#### [Selection]
Religious identities : For better or for worse?

An interreligious encounter in Geneva
12-14 November 2005




Are there sources from which we can draw meaning and wholeness to our lives? Are there resources for a spirituality that would nourish and sustain our lives in the complex, pluralistic and ever changing world?

These questions are being raised in our day not only by those traditionally identified with religious traditions; they are the questions of scientists, politicians, economists, people in the business world and all who experience an emptiness and a lack of purpose and orientation to human life. Young people in particular call for an alternate vision that is centered in values that give meaning to human existence.

The call comes from those who have lost their confidence in a life devoted solely to the accumulation of wealth and power; they see the futility of greed, which has increasingly become the normative motivation of human action.
The call comes from those in the business and financial world who look for ethical principles and values to guide economic life; they are troubled by the ever growing economic disparities and the many millions that are in the grip of poverty.
The call comes from those in the political field; they perceive the devastation brought by conflicts and wars and the growing threats to social cohesion and peace.
The call comes from those who are increasingly concerned with the abuse and exploitation of the earth; they see its adverse consequences for life.

#### [Work instructions]
How would the text on the 2005 interreligious encounter in Geneva go on after its last sentence? Write the next part of it.

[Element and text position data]
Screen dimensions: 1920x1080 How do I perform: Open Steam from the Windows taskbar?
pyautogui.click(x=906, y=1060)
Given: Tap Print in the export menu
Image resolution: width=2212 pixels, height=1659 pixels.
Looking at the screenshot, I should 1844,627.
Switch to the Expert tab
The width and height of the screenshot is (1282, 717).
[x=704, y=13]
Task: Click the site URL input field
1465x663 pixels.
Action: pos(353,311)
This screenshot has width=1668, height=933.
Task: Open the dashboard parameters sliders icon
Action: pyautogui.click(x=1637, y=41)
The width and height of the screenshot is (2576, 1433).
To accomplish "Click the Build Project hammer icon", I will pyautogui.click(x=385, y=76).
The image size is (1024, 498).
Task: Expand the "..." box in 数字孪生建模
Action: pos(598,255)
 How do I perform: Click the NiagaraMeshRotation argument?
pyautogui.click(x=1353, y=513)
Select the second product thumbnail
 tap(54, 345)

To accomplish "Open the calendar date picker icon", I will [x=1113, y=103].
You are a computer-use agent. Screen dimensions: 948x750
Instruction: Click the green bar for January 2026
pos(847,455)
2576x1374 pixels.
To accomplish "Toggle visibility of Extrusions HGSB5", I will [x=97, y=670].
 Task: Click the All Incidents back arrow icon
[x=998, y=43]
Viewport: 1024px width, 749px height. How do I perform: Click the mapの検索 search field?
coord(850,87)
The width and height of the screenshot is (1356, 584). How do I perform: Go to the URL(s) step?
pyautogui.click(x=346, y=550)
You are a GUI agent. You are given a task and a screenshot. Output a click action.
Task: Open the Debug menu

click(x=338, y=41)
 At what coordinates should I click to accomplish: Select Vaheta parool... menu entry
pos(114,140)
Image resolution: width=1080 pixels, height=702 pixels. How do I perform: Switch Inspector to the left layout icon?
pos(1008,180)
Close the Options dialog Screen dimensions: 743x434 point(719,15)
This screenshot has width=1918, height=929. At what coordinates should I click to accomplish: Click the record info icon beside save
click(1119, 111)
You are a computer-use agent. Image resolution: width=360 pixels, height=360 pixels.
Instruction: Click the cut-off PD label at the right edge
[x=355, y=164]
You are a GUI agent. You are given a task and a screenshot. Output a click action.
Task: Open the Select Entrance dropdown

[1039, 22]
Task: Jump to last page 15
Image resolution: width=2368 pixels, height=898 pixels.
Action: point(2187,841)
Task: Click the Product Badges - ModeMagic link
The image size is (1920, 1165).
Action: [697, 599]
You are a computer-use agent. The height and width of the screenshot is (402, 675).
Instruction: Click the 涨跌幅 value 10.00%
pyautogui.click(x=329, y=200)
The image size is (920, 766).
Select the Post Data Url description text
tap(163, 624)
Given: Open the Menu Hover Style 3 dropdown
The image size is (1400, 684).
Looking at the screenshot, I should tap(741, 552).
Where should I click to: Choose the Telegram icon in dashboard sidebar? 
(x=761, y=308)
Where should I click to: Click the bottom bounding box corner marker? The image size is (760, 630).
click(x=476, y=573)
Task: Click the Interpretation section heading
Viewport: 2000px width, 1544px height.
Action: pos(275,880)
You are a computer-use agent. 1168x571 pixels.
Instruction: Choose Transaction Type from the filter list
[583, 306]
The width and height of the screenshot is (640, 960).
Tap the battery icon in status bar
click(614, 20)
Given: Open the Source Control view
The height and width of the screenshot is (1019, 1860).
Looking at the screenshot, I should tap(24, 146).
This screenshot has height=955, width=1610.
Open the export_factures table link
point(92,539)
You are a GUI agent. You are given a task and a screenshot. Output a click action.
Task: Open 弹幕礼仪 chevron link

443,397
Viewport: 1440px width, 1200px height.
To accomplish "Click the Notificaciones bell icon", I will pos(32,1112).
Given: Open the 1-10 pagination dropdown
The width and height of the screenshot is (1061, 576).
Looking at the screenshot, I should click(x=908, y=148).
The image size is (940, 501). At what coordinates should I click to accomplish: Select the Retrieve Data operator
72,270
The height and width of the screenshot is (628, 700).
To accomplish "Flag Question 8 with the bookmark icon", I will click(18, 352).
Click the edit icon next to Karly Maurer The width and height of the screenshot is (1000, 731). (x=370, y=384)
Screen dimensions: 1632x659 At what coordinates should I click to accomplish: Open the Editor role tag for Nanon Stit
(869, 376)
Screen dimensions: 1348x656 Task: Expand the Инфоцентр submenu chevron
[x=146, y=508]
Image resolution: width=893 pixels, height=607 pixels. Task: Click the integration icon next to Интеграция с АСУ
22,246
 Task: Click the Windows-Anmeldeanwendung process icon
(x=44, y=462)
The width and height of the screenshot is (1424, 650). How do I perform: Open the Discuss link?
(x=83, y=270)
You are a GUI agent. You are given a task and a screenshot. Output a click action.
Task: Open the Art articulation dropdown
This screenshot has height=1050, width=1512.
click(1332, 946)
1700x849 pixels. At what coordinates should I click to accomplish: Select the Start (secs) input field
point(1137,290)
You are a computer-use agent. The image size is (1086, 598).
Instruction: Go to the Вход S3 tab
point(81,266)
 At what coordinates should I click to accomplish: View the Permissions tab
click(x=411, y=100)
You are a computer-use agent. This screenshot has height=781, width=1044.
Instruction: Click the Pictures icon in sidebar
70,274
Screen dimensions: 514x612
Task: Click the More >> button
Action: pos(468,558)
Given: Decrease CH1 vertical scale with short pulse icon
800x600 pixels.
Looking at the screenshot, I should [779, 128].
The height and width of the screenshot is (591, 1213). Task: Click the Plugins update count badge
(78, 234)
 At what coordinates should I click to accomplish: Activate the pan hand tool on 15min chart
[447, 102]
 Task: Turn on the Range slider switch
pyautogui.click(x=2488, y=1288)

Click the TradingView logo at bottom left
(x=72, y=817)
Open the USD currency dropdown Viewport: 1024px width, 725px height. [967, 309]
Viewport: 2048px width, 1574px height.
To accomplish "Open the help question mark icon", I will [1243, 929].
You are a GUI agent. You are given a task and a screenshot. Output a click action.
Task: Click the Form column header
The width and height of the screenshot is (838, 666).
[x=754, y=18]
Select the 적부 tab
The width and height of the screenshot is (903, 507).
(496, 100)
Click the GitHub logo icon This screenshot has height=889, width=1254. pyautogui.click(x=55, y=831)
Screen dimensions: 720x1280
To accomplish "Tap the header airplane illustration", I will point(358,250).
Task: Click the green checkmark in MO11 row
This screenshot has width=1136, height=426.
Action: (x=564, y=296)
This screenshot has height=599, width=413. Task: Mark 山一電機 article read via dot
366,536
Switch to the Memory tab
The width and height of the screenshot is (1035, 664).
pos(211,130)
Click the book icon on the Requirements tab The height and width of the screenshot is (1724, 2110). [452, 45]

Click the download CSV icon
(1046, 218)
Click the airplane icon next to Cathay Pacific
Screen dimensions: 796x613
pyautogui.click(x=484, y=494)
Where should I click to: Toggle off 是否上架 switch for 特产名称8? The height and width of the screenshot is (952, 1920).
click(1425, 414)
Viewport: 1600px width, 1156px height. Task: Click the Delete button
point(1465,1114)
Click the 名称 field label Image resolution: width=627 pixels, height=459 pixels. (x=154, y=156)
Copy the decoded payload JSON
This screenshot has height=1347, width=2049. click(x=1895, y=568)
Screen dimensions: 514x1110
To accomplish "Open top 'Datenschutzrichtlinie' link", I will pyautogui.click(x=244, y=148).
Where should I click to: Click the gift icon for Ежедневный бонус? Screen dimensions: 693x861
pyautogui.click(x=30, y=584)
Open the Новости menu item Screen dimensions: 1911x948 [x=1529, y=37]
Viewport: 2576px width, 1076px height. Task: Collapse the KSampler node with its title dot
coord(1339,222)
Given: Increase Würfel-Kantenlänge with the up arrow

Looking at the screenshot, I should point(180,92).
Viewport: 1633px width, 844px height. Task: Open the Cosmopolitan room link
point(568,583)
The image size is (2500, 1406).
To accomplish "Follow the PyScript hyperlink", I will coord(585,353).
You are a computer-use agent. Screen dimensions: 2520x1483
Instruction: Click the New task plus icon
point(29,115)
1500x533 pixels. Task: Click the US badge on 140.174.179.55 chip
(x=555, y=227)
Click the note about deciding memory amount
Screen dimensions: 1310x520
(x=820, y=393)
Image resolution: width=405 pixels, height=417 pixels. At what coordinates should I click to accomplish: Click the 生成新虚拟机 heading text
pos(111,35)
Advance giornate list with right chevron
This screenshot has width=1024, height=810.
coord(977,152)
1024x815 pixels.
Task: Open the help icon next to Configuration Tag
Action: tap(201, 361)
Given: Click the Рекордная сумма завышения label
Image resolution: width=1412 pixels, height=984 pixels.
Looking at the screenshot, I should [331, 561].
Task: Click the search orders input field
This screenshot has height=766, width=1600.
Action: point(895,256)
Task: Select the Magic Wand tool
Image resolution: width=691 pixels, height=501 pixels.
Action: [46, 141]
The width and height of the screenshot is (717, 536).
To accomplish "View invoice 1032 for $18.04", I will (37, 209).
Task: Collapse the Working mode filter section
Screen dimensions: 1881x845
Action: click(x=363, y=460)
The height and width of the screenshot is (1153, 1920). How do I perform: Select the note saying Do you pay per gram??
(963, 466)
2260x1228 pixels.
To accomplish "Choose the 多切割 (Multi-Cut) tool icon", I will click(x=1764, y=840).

#### [Response to the exercise]
The call comes from the young peoples of the world; they fear inheriting a world built on violence, exclusion and injustices.

Our generation encounters an intense search for meaning. We see a deep yearning for spirituality. Many sections of the human community feel the need to sustain life on new foundations.

Turning to religions

Naturally, many turn to the religious traditions of our world for the spiritual resources and values that would help build the human community on firmer foundations.
We recognise that our traditions are indeed built on profound understandings of the meaning of human existence.
We are inheritors of the insights, wisdom, and values handed down to us by saints and sages through the ages.
We acknowledge the role religions have played in fostering compassion, and selflessness in the pursuit of peace.
We treasure the contribution our traditions have made to the struggles against injustices and in the affirmation of human worth and dignity.

And yet, we also acknowledge with sadness the ambiguity of all our traditions, whether as movements or institutions, that participate in the vicissitudes of human life.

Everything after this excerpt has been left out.